Eremo di Saint-Julien

L'eremo di Saint-Julien è un eremo ubicato a Fénis.

Secondo la tradizione, un primo oratorio venne edificato nel luogo in cui i soldati romani compirono il martirio nei confronti di san Giuliano, un legionario della legione tebana, che fatto prigioniero e condotto a lavorare nelle miniere di Misérègne, fu fatto cadere nel precipizio che domina il villaggio di Charnicloz, poiché diffondeva la fede cristiana tra gli altri schiavi: furono proprio i suoi amici ad edificare l'oratorio. Leggenda vuole inoltre che le striature bianche presenti sulla roccia siano il latte delle capre di san Giuliano, versato dai romani che lo uccisero.

La costruzione dell'eremo risale all'inizio del XIV secolo.

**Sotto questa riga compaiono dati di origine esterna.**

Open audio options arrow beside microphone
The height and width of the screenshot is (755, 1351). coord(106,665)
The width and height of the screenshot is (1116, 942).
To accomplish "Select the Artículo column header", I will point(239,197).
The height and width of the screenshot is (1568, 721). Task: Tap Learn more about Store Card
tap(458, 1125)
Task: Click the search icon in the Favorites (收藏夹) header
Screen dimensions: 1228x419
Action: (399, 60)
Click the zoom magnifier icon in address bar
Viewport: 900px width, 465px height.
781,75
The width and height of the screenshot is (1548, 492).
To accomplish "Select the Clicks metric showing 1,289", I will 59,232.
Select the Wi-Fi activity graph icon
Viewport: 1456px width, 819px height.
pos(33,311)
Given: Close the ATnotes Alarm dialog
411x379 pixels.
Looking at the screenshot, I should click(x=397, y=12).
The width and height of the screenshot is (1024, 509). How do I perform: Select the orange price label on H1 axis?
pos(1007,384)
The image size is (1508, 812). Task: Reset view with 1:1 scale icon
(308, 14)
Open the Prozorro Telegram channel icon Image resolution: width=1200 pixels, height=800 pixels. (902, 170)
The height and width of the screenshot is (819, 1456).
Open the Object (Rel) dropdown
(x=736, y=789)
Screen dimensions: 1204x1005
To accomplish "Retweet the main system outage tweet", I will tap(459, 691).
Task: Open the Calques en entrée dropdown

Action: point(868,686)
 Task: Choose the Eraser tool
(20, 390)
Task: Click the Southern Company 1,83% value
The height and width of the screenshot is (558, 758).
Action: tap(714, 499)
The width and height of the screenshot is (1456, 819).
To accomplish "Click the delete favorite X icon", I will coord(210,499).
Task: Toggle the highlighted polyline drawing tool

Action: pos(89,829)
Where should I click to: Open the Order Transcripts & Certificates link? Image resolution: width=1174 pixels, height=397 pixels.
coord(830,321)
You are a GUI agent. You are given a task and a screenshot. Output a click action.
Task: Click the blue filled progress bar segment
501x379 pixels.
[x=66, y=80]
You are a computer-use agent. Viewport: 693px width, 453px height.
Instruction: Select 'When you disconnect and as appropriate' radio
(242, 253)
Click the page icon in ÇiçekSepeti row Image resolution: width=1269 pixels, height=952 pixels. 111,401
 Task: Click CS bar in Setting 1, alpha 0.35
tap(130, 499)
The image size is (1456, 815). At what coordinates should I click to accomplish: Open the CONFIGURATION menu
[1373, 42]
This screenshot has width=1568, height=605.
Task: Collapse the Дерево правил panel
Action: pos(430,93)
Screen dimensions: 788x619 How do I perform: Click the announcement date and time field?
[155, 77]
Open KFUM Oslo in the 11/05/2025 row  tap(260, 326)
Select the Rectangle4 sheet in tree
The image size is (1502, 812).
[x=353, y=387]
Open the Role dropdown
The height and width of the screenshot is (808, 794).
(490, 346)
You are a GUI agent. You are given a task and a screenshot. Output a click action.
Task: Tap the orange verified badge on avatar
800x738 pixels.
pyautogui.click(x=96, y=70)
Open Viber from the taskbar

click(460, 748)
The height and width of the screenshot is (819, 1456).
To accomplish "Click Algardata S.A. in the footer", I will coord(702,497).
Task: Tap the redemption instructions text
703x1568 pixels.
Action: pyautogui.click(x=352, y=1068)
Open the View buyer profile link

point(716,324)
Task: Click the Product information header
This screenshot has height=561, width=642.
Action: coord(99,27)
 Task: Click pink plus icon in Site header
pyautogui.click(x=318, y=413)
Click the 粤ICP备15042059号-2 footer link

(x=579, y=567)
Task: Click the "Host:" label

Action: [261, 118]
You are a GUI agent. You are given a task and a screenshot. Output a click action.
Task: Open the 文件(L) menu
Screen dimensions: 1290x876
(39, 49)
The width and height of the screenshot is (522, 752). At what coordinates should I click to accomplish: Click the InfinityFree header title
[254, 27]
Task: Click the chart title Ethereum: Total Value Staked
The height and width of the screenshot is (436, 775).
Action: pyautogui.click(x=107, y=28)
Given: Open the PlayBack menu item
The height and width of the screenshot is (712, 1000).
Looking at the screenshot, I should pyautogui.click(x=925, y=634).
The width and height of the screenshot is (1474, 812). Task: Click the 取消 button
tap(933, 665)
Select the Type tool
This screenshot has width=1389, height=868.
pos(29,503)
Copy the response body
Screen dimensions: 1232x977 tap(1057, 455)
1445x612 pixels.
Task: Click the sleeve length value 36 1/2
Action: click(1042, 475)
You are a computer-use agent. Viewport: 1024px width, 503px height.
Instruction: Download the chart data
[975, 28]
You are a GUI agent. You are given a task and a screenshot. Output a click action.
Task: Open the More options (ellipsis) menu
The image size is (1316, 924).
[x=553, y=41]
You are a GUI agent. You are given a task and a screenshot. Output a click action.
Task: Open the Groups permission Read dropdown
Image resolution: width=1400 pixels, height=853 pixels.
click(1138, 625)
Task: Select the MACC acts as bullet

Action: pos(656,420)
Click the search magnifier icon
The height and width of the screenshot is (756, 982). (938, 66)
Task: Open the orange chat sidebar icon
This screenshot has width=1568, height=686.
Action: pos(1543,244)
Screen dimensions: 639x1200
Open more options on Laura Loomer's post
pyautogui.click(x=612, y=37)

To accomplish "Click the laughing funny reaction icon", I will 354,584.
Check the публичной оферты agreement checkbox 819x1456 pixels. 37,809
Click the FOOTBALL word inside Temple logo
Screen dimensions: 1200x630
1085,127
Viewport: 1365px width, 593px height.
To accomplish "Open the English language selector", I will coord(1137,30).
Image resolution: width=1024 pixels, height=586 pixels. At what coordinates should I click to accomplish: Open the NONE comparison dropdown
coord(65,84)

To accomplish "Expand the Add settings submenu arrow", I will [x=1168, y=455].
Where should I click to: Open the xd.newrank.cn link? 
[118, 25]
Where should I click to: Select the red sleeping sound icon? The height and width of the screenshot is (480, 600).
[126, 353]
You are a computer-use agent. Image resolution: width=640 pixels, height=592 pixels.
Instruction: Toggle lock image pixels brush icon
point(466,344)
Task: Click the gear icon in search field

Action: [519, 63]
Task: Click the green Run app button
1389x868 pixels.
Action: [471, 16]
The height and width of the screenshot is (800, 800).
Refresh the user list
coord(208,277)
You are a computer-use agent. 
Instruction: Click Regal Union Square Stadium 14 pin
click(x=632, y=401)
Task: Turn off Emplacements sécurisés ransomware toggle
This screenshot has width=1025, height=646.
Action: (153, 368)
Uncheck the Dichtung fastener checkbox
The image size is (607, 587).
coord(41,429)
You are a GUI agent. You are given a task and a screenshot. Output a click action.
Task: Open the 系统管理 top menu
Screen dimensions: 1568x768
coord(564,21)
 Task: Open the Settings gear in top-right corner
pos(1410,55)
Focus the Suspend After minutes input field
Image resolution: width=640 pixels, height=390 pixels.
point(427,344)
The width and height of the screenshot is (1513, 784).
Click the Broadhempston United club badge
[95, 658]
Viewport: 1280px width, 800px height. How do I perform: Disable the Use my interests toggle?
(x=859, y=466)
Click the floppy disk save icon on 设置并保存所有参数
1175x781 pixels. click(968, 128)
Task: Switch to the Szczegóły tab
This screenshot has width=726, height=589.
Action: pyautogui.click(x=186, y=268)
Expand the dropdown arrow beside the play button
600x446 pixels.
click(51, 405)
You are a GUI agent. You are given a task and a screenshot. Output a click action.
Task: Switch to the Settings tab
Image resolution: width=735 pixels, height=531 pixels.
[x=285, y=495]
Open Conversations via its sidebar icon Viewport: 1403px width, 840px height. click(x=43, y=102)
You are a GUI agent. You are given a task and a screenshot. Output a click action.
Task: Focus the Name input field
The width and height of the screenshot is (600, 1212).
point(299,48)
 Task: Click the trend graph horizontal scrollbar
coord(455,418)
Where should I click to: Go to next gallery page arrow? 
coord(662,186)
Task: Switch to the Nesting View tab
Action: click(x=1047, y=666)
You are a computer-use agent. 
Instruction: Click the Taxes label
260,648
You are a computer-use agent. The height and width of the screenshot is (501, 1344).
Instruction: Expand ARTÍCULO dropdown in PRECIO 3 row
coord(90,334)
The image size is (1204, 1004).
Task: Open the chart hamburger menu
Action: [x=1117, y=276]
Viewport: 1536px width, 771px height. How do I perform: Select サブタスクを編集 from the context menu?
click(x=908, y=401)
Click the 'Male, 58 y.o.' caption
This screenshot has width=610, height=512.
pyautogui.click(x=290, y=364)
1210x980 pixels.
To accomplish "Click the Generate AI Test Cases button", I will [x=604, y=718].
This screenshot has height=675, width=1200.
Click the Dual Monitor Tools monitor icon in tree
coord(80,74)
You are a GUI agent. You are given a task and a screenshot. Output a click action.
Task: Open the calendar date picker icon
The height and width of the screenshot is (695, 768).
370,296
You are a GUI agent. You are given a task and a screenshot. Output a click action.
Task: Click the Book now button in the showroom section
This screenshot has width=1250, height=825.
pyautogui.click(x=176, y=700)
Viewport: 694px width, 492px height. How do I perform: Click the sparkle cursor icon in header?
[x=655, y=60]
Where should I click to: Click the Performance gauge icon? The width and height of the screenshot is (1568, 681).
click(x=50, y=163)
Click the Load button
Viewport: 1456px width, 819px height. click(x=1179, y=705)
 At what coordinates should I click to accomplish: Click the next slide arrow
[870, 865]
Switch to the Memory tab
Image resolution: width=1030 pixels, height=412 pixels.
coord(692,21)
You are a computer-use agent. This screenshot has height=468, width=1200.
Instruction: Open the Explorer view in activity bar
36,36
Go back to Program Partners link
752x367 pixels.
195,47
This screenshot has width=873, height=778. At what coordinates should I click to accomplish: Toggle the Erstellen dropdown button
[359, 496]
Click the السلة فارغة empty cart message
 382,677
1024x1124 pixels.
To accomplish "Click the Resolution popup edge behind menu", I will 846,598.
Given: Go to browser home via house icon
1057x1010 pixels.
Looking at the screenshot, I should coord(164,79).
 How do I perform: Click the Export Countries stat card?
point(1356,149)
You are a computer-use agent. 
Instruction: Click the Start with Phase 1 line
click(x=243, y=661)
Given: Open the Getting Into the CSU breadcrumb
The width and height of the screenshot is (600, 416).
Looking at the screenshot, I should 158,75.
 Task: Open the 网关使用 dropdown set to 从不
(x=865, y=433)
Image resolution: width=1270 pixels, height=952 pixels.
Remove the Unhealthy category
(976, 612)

È attestata la presenza di due eremiti: il primo, Mathieu Champier, di Ollomont, si ritirò all'eremo nel 1777, mentre il secondo, Jean-Pantaléon Lavy, restò fino al 1864.

L'eremo è situato a un'altitudine di 1 346 metri ed è addossato alla montagna, a picco sulla val Clavalité. Si presenta esteriormente con un tetto a unico spiovente in lose e muratura intonacata in bianco.

Superato l'ingresso, si accede ad un atrio dove è posto, su un pannello in legno, l'incisione pirografata del Cantico delle creature di san Francesco in lingua francese. Un'ulteriore porta conduce all'interno della cappella: a navata unica, presenta un altare maggiore in legno intagliato del XIX secolo ed è sovrastato da un dipinto raffigurante San Giuliano, realizzato nel 1948 da Ettore Mazzini. Secondo la tradizione, dietro l'altare, sono murate le spoglie del santo. Nella cappella era inoltre ospitata una statua lignea del santo, scolpita tra il XIV e XV secolo, andata rubata.